Prophet Shepherd Bushiri will today represent Enlightenment Christian Gathering (ECG) church at a hearing convened by South Africa’s CRL Rights Commission. Meanwhile, Major One, as Bushiri is fondly referred to by his followers, has distanced himself from ECG.
The meeting was called to resolve several claims, accusations and counter-claims and to discuss marches and demonstrations organised by the South African National Civic Organisation (Sanco), which is demanding the church’s closure, following a stampede at ECG in Pretoria that killed three people and left nine others seriously injured.
A report by News24 claims that the hearing was considered necessary after several discrepancies came to light regarding the stampede at a mediation meeting at the Tshwane Events Centre on December 28.
According to the police, they were only notified about the tragedy the next afternoon and immediately dispatched officers to the scene.
“In order to get to the bottom of these issues and to address the discrepancies that continue to prevail, the CRL Rights Commission has decided to call for the hearings in line with Section 7 (2) of the Commission for the Promotion and Protection of the Rights of the Cultural, Religious and Linguistic Communities Act, 19 of 2002,” the commission’s Mpiyakhe Mkholo said.
Tshwane Mayor Solly Msimanga will appear on behalf of the municipality; Abraham Mashishi will appear for Sanco and Dr Ndivho Lukhwareni will appear on behalf of the City of Johannesburg. Bushiri will represent ECG.
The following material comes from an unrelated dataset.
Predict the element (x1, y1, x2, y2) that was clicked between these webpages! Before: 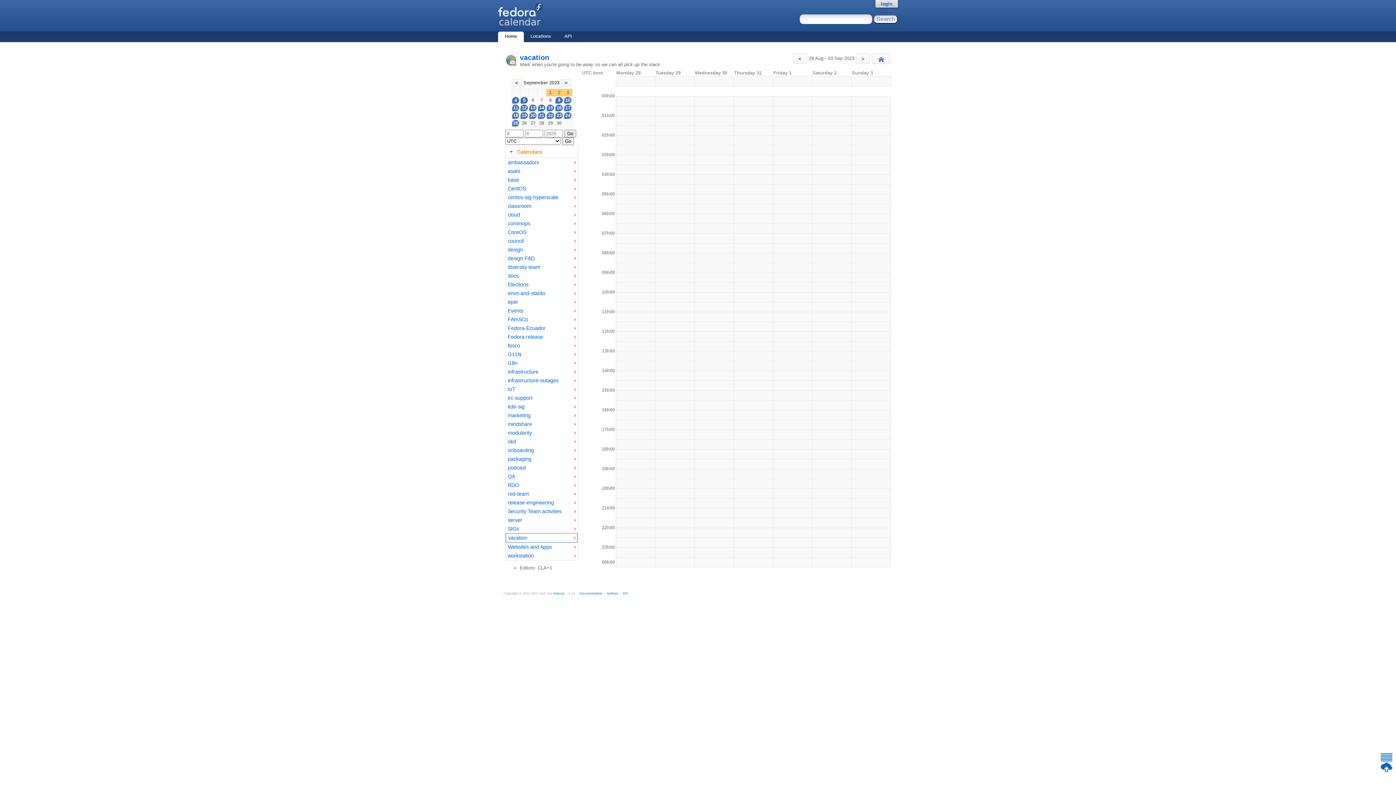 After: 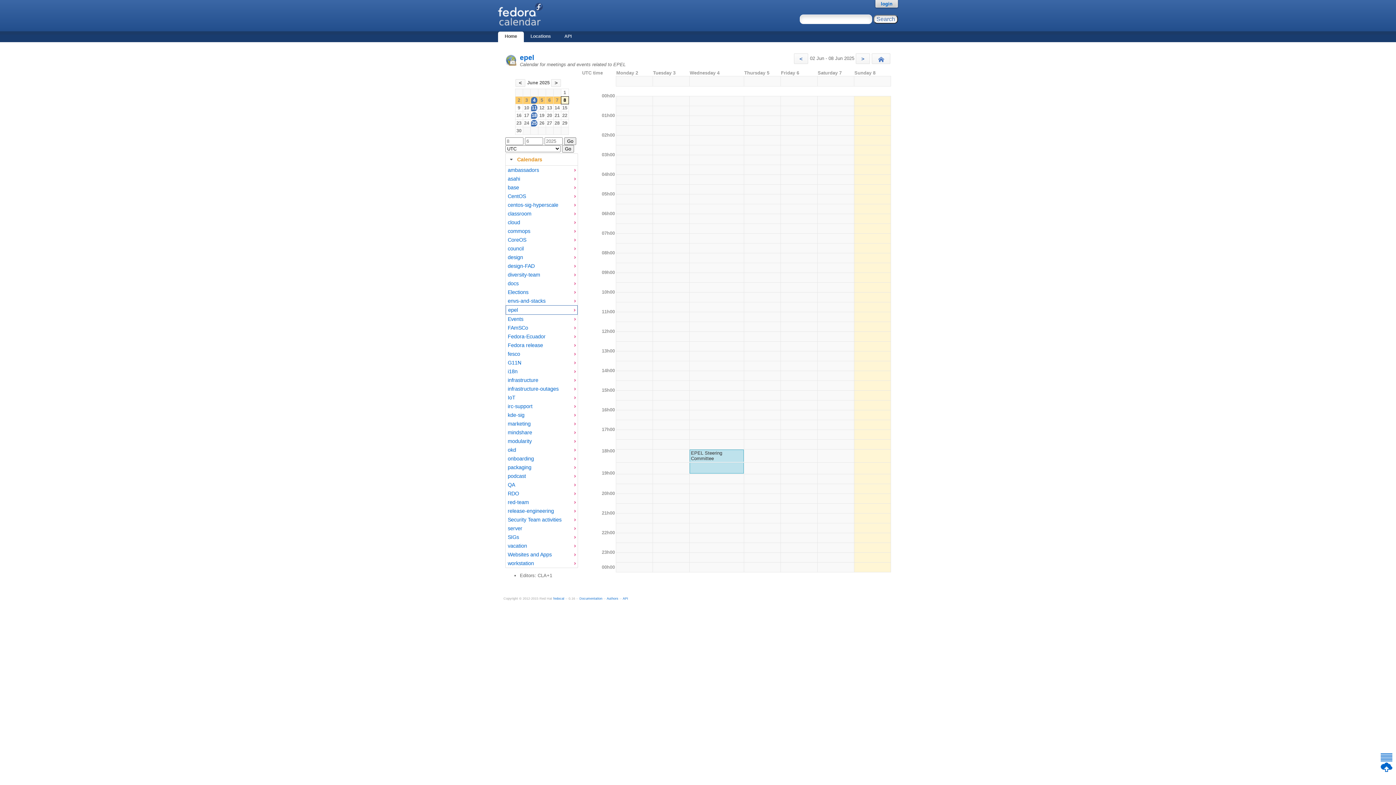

According to News24, Bushiri has distanced himself from the ECG Church in South Africa.
His spokesperson, Maynard Manyowa, told media: “There has been an incorrect tendency to conflate the person of Prophet Shepherd Bushiri and the ECG Church.”
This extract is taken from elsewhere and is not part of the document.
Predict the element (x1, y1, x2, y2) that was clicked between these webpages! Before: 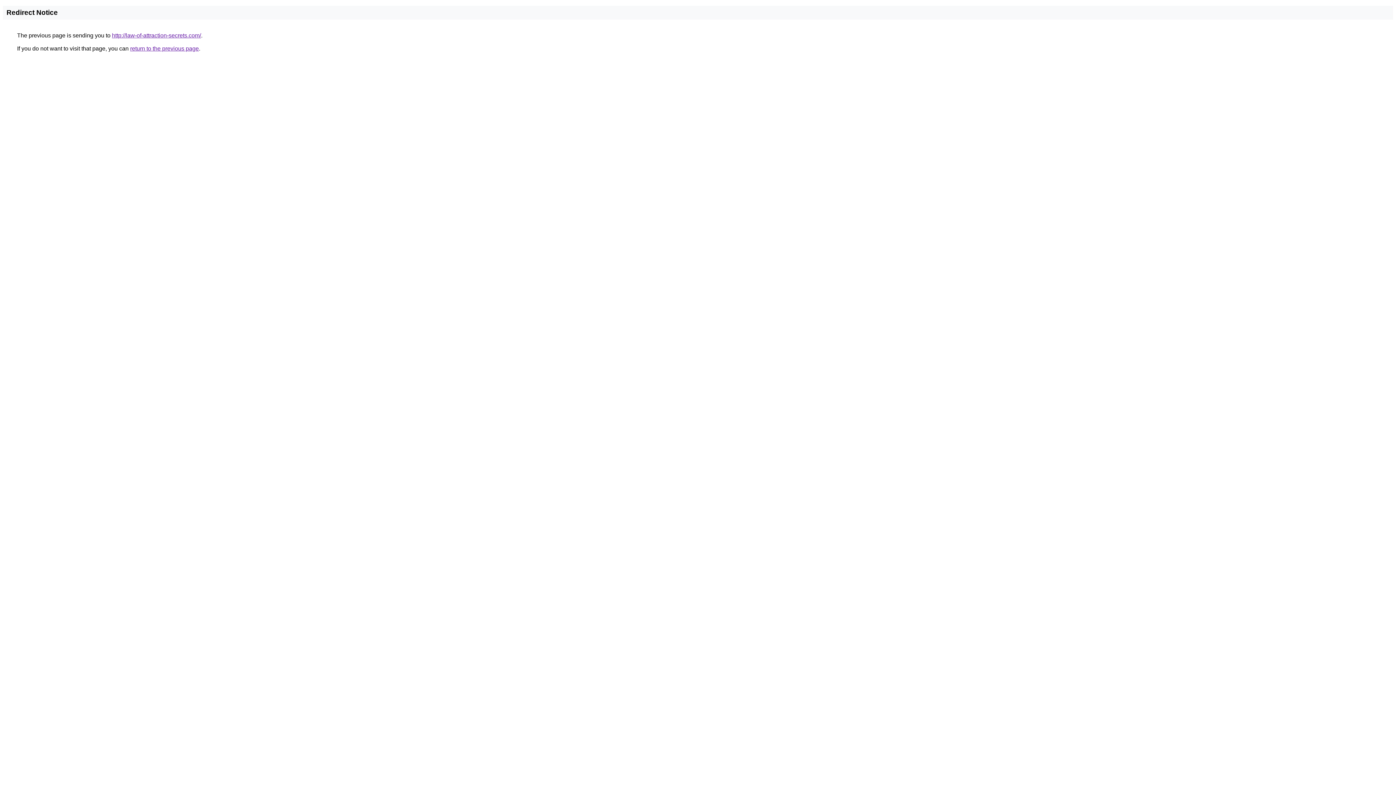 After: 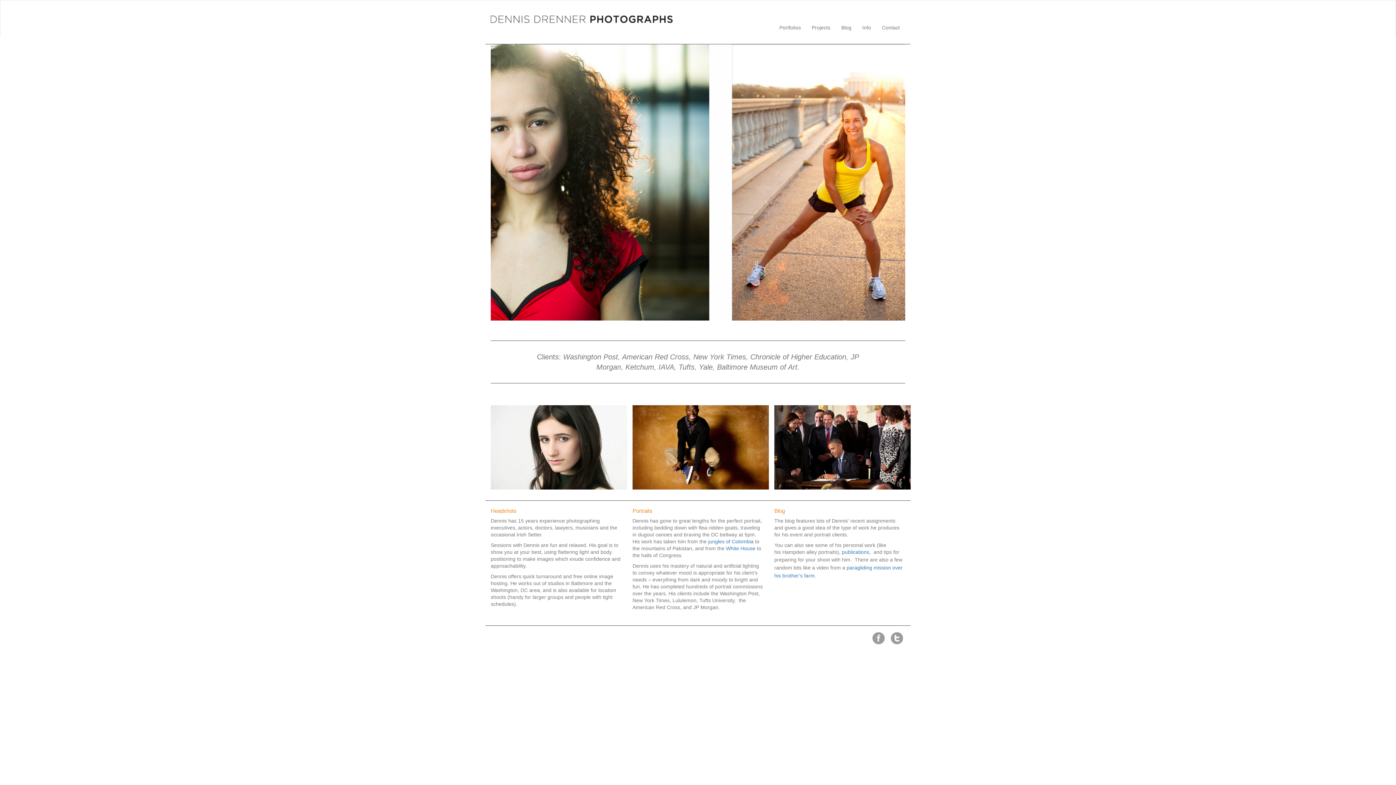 Action: bbox: (112, 32, 201, 38) label: http://law-of-attraction-secrets.com/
“The ECG Church is not his church, it belongs to South Africa and South Africans. The directors of the ECG are South Africans, our resident pastors are South Africans,” Manyowa said.
“Even in the contracts, for example, the lease [at the Tshwane Events Centre] is not between Shepherd Bushiri and other parties, it is between the ECG Church and other parties.”
While each ECG Church branch is individually owned, Bushiri is the president of the institution.
Manyowa said the deaths were not Bushiri’s problem, but rather a problem with which the church should deal.
Police have opened a case of defeating the ends of justice against the church as the bodies of the deceased were allegedly removed from the premises without the police being notified of the incident. The bodies were taken to a private mortuary called Red Ford Mortuary.